Présences

Cette série a fait l’objet d’une exposition à la galerie Bienvenue à Bord à Nimes (30) du 4 au 29 octobre 2013.
Certaines de ces photos avaient précédemment fait partie d’une série intitulée « MAU » (Musée des Arts Ultimes) et exposées à la chapelle de la Salamandre à Nimes, dans le cadre de l’exposition du Groupe de Recherche Regards sur la Ville lors de la manifestation Images & Ville 2009.

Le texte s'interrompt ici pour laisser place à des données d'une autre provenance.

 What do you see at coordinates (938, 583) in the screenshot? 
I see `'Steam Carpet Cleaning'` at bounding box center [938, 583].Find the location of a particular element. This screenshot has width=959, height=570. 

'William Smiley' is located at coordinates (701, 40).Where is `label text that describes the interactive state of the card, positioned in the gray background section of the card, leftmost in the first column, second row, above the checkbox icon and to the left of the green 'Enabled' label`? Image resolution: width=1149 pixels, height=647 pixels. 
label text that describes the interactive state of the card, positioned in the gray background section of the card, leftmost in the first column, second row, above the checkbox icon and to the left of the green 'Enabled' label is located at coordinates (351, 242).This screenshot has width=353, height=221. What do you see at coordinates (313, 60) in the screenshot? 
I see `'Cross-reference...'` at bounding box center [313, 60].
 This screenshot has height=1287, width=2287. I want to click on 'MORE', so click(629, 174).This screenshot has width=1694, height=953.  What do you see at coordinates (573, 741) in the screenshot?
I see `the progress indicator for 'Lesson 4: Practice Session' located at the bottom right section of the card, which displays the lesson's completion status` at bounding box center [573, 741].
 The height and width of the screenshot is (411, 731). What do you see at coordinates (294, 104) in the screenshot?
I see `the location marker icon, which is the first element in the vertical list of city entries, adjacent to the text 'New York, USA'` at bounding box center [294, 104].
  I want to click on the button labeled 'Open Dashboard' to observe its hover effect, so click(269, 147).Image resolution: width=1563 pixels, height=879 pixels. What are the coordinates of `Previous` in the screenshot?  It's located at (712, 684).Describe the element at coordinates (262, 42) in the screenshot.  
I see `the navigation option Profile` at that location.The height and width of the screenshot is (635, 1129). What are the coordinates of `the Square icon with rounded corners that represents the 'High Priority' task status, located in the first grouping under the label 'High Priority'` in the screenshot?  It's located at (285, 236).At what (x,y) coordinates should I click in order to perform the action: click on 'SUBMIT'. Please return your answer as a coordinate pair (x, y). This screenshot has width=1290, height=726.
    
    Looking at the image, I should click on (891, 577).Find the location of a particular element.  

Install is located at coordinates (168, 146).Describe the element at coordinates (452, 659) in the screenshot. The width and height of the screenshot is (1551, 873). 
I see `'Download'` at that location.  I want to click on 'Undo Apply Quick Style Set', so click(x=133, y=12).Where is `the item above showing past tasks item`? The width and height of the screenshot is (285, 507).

Partir avec son petit matériel intérieur, juste assez pour ne pas se laisser embobiner par un réel parfois si tapageur, mais pas trop pour s’y laisser surprendre, c’est pour moi dans cette entre-deux que j’essaye de me tenir et par cette implication subjective avec le réel que j’essaye de le faire se lever. Le réel, c’est la grande affaire de la photographie et pour le photographe, sa page blanche qui à la différence des autres formes artistiques est déjà remplie d’objets et de signes qui lui sont étrangers. Il devra donc faire son chemin créatif dans ce fatras qui ne lui appartient pas. Il sait aussi que le réel ne se laisse pas apprivoiser facilement et il devra, pour espérer le révéler, l’approcher de biais, par malaxation, appropriation et détournements métaphoriques… C’est un travail de patience et de silence. Ce silence de la photo dont Baudrillard disait qu’« elle est une de ces qualités les plus précieuses car elle arrache ce silence au contexte encombrant et bruyant du monde réel pour mieux le restituer ».
J’ai voulu ces photos comme autant de petits « haïkus » de ce monde-là, le nôtre, peuplé d’étranges présences à l’expressivité toujours plus troublante et de rêves trop grands qui nous font parfois nous perdre de vue. Un monde si saturé d’images comme des réverbérations infinies qu’il épuise parfois l’intérêt pour ce médium. Peut-être alors que ce qui se joue entre les images, cette petite musique que nous pouvons encore leur faire jouer « entre les lignes » est tout aussi essentiel que leur réalité propre.
Jean-Louis Escarguel

* Haïkus : forme poétique d’origine japonaise et dont la paternité, dans son esprit actuel, est attribuée au poète Basho Matsuo (1644-1694). Il s’agit d’un petit poème extrêmement bref visant à dire l’évanescence des choses. (Wikipédia)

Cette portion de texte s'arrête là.